By 10:30 p.m. he was telling family members that he could not breathe. He was taken to a hospital by 11 p.m. where he was attended to by doctors, but died at 12:30 a.m. Dec. 24, according to Pinto.
Dr. Sadeq A. Razvi, an ear, nose and throat specialist with offices in Freehold Township, explained that epiglotitis is an infection of the epiglottis, a structure at the top of the windpipe. Bacteria such as airborne bacteria can cause epiglotitis, and the disease can be fast moving and fatal if not treated, Razvi explained. A sore throat and trouble breathing due to swelling of the epiglottis could be symptoms of epiglotitis, he said. Razvi said he sees about six cases of epiglotitis a year.
Hemorrhagic pneumonia is a separate diagnosis that refers to an infection of the lungs that could involve bleeding into the lung tissue, the doctor said.
Vasquez enlisted in the U.S. Army at the age of 19 and attended Basic Combat Training and Advanced Individual Train-ing at Fort Sill, Ok., in February 1996. Following his initial training, he reported to A Battery, 13th Field Artillery on Fort Stewart, Georgia.

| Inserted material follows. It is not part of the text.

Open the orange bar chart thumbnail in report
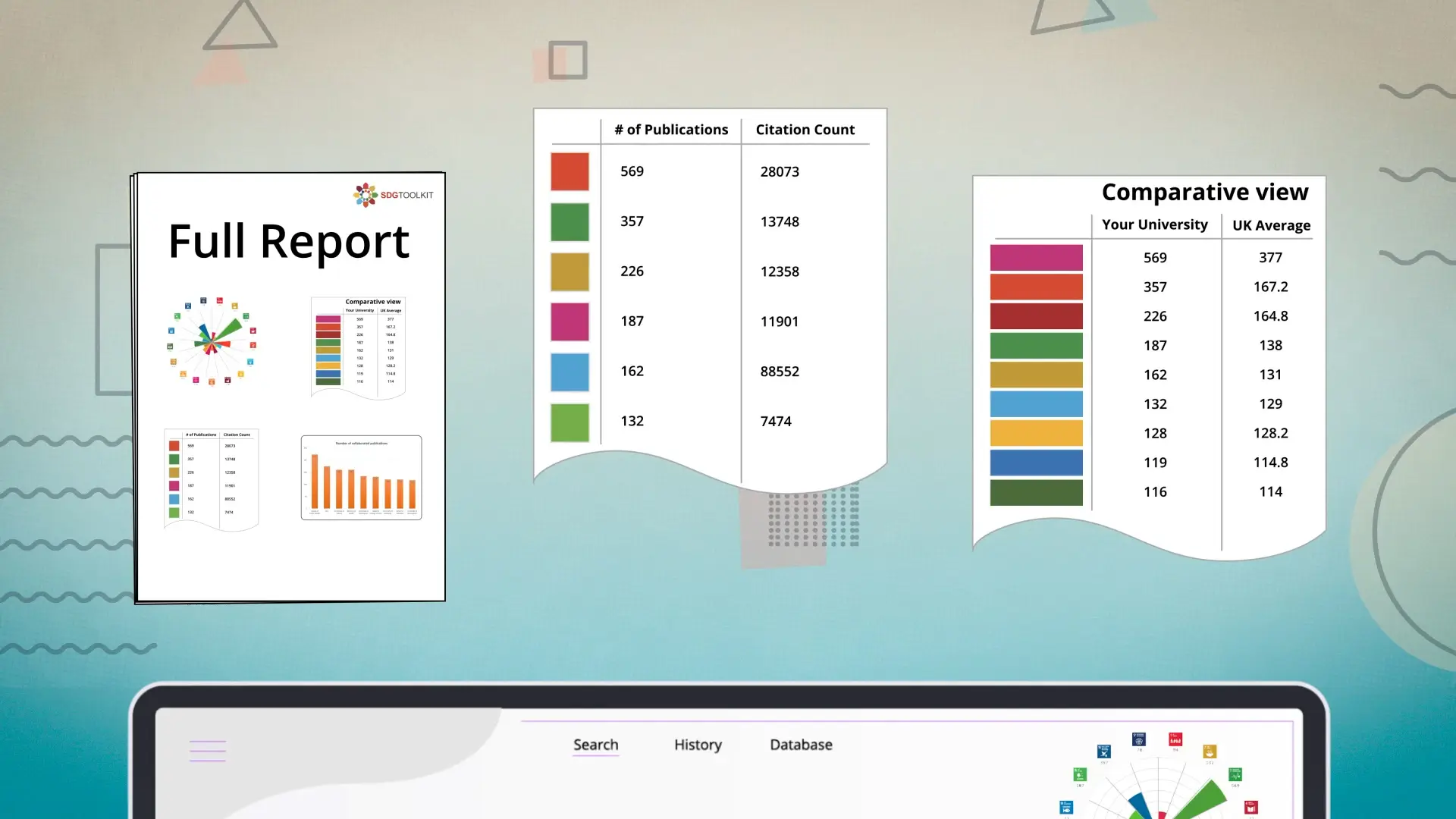 [x=361, y=478]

He served as a launcher driver from June 1996 to November 1997.
Vasquez was next assigned to A Battery 6th Battalion, 37th Field Artillery at Camp Stanley, Korea, until November 1998. There he served as an ammunition specialist and battalion commander’s driver.

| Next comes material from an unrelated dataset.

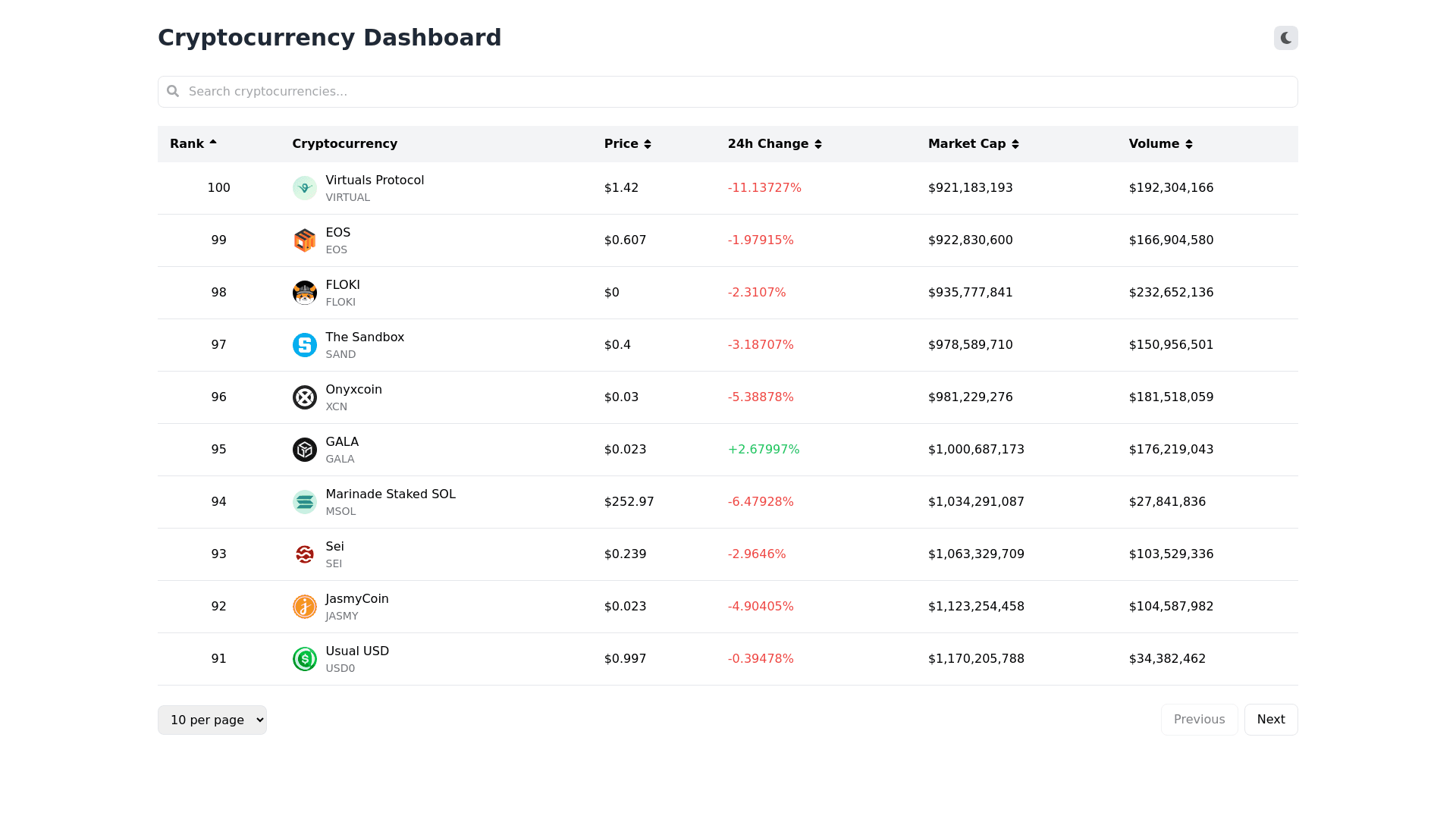Image resolution: width=1456 pixels, height=819 pixels.
Task: Sort by 24h Change column
Action: pyautogui.click(x=774, y=144)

Following his assignment in Korea, Vasquez reported to Fort Bragg, N.C., where he served from December 1998 to November 2000. He served as a gunner for both MLRS and the experimental HIMARS weapon systems.
He was assigned to C Battery, 1st Battalion, 94th Field Artillery (Germany) in January 2001. He has served as an ammunition section chief and launcher section chief, responsible for delivering rocket and missile fires in support of 1st Armored Division. His other duties in C Battery included master driver, master fitness trainer and equal opportunity liaison.
His awards and decorations include the Meritorious Service Medal, Army Commendation Medal (2 OLC), the Army Achievement Medal (3 OLC), Good Conduct Medal, National Defense Service Ribbon, Humanitarian Service Medal, NCO Professional Ribbon (2), the Airborne Badge, Driver’s Badge for Wheeled Vehicle and a Sharpshooter Marksmanship Badge.
He was a member of the USAREUR Sergeant Morales Club.
Survivors include his wife, Sylvia R. Vasquez; son, Javier J. Vasquez; his parents, Enid and Edwin Pinto, of Manalapan; a sister, Danielle Pinto, of Manalapan; his wife’s parents, Pearl and retired Master Sgt. Isidoro Morin Jr., of Hinesville, Ga.,; brother-in-law, Sr. Airman Mario Morin, of Mountain Home AFB, Idaho; and numerous first cousins.
A Mass of Christian Burial was offered at St. Stephen Catholic Church, Hinesville, with the Rev. Jim Mayo officiating. Interment was in the Hinesville City Cemetery with full military honors. Soldiers served as pallbearers.